Deputados atacados por bolsonaristas avaliam que outros parlamentares deixaram de votar contra os interesses de Bolsonaro depois que os ataques começaram nas redes sociais, quando 30 deputados do PL votaram no dia 23 de maio a favor do arcabouço fiscal, proposto pelo governo.
A confusão deste domingo, 9, estourou depois que o deputado federal André Fernandes (PL-CE) resgatou uma foto postada pelo seu colega Yury do Paredão (PL-CE), em que este aparece ao lado do presidente Luiz Inácio Lula da Silva durante uma visita presidencial ao Ceará em maio. Como mostrou o Estadão, Yury foi um dos oito deputados punidos pelo PL com a perda da participação em comissões, por terem votado de maneira favorável ao governo na Medida Provisória (MP) que colocou em prática a divisão de ministérios idealizada por Lula.

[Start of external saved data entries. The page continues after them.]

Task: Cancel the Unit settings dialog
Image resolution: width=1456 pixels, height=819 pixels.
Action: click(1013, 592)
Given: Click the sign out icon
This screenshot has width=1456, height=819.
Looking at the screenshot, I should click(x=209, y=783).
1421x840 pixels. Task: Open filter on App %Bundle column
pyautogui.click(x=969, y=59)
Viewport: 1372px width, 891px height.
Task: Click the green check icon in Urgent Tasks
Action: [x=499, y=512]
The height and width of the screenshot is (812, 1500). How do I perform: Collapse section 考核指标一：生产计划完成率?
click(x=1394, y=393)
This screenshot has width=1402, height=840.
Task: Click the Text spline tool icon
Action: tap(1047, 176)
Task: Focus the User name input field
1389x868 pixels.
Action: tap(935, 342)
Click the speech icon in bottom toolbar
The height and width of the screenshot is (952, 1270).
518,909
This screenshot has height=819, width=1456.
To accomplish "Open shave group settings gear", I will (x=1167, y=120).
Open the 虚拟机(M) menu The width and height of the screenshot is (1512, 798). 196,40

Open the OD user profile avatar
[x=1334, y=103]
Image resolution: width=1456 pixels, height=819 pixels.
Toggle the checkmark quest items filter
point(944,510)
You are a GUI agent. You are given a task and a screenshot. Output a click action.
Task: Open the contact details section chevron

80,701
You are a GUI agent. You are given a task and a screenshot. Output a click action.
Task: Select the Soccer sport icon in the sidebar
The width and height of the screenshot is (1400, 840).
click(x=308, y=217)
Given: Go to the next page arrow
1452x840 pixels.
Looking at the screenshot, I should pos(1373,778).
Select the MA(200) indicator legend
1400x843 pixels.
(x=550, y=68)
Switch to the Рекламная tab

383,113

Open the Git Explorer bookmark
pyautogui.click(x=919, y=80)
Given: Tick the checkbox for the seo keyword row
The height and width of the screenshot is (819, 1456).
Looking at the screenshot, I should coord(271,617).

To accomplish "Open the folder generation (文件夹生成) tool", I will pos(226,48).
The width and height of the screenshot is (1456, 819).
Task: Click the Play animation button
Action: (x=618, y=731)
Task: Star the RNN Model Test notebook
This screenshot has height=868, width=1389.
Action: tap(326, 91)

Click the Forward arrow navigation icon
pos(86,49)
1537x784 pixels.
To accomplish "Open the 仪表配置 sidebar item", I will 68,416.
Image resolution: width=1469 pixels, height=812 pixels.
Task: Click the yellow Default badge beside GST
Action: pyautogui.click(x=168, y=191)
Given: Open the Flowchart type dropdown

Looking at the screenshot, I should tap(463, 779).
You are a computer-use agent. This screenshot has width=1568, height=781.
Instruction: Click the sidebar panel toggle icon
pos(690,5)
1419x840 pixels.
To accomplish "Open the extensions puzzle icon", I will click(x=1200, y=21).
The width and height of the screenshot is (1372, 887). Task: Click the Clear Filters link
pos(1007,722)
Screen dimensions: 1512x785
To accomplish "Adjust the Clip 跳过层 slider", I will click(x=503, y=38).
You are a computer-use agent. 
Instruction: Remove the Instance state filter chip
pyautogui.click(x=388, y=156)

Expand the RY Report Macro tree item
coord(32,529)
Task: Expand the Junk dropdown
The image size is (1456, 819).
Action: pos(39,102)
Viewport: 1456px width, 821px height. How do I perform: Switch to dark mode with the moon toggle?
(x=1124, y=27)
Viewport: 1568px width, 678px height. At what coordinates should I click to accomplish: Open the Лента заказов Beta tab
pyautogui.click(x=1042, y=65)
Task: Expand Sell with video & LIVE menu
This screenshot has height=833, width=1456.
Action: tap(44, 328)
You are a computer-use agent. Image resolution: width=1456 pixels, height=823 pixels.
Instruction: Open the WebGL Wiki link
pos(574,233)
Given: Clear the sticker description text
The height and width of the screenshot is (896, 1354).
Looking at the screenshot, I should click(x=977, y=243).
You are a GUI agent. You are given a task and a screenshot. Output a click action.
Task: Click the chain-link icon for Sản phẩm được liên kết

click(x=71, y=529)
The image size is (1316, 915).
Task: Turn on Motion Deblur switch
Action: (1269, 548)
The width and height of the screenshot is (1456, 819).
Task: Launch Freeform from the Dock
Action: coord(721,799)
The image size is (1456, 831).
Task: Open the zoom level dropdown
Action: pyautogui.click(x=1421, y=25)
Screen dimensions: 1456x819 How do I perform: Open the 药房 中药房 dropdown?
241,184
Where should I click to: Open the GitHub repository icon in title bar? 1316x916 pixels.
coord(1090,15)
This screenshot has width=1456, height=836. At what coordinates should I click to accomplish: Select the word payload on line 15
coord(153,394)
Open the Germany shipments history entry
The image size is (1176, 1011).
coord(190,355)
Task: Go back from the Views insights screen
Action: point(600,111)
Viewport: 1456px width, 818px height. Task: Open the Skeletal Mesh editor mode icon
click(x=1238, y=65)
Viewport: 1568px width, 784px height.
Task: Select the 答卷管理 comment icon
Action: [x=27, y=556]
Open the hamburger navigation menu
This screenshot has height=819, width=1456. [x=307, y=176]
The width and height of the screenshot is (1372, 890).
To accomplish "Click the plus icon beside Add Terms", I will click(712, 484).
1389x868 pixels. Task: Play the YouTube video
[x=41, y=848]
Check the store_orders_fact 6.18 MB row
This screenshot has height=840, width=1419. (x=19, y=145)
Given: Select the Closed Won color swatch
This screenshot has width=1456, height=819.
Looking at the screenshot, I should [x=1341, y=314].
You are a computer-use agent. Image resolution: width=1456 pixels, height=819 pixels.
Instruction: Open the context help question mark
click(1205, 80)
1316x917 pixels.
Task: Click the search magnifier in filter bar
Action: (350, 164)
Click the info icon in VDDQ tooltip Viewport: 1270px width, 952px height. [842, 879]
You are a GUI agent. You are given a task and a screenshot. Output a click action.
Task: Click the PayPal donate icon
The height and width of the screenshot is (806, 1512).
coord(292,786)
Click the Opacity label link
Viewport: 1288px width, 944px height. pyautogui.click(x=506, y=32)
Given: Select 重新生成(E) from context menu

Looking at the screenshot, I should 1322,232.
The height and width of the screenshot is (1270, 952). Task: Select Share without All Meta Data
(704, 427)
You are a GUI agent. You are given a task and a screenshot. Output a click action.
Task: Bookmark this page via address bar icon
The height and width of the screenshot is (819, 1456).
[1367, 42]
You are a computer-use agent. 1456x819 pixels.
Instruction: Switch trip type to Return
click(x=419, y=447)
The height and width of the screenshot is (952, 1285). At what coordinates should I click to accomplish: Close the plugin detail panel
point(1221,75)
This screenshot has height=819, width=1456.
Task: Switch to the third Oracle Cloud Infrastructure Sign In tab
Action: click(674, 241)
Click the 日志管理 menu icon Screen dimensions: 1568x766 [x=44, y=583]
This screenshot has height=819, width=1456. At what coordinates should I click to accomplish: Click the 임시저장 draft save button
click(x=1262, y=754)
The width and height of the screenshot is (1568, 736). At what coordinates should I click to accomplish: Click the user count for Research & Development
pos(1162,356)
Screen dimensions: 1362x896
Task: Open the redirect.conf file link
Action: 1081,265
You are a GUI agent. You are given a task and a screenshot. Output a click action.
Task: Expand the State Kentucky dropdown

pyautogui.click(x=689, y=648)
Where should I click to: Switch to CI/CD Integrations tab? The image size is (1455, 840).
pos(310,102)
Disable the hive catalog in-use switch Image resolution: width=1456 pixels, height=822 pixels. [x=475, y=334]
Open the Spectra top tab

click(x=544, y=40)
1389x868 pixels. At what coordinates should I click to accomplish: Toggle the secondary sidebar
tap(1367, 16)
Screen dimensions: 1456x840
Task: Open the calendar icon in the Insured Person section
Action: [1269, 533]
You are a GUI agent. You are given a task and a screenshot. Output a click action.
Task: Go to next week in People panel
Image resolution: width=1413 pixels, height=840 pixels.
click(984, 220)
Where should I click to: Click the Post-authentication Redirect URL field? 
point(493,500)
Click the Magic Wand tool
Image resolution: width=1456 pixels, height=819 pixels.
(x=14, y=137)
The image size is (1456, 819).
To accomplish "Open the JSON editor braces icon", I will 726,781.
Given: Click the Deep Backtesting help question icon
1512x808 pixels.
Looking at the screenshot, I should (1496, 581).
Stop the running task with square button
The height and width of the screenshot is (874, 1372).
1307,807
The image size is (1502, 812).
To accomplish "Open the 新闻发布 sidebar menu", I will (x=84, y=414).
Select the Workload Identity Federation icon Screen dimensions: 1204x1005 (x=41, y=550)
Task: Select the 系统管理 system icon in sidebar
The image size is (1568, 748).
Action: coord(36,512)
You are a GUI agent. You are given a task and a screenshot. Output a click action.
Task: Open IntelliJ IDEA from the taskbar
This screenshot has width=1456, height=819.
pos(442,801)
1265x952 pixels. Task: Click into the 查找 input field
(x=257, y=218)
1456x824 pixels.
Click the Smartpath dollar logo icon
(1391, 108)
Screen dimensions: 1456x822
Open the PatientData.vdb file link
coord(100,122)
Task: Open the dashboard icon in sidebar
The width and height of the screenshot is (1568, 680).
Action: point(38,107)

Além deles, Gurgel também foi punido pela abstenção. A punição foi aplicada sob a justificativa de que o PL "fechou questão" contra a aprovação da MP dos Ministérios.
Filho do senador Carlos Viana (Podemos-MG), o deputado Samuel Viana (PL-MG) fez uma longa argumentação no grupo de WhatsApp do PL, em que criticou atitudes dos bolsonaristas de fazer oposição a qualquer projeto do PT, "contra tudo a qualquer custo", sem propor nada em troca. Ele reclamou especialmente da postura na rejeição à reforma tributária.
"Vocês foram para o plenário posicionar enquanto o jogo estava rolando. Ninguém se preocupou em chamar os governadores, associações, se juntar a bancada ruralista, indústrias, etc. e tentar fazer do 'limão uma limonada'. Ser o pai das alterações no texto e estar mais perto da construção que estava sendo feita para ser o 'pai da criança' ou mostrar que a oposição da direita seria diferente da esquerda. Que faria com que aquele texto inicial, cheio de problemas, fosse alterado a pedido e trabalho da oposição. Isso é ruim não é pra mim, é pro próprio PL", reclamou Samuel Viana no grupo dos deputados do PL.
"Ser um partido bolsonarista é agir assim? Como o PT e PSOL fazem? Contra tudo a qualquer custo? Temos muito mais qualidade aqui. O príncipe conhece demais de tributário", afirmou Viana, em referência ao deputado federal Luiz Philippe de Orléans e Bragança (PL-SP).
Depois de restringir as publicações no grupo de WhatsApp, Côrtes, o líder do PL na Câmara, afirmou que vai conversar com o presidente nacional do PL, Valdemar Costa Neto, e com Bolsonaro "para que possamos juntos com a bancada discutir e estabelecer nossos limites".
"Bolsonaro colocou na última reunião que nessa votação da reforma tributária não era o caso de fechar questão! Vamos manter a calma, com agressão não vamos resolver nada", afirmou Côrtes aos deputados no grupo de WhatsApp.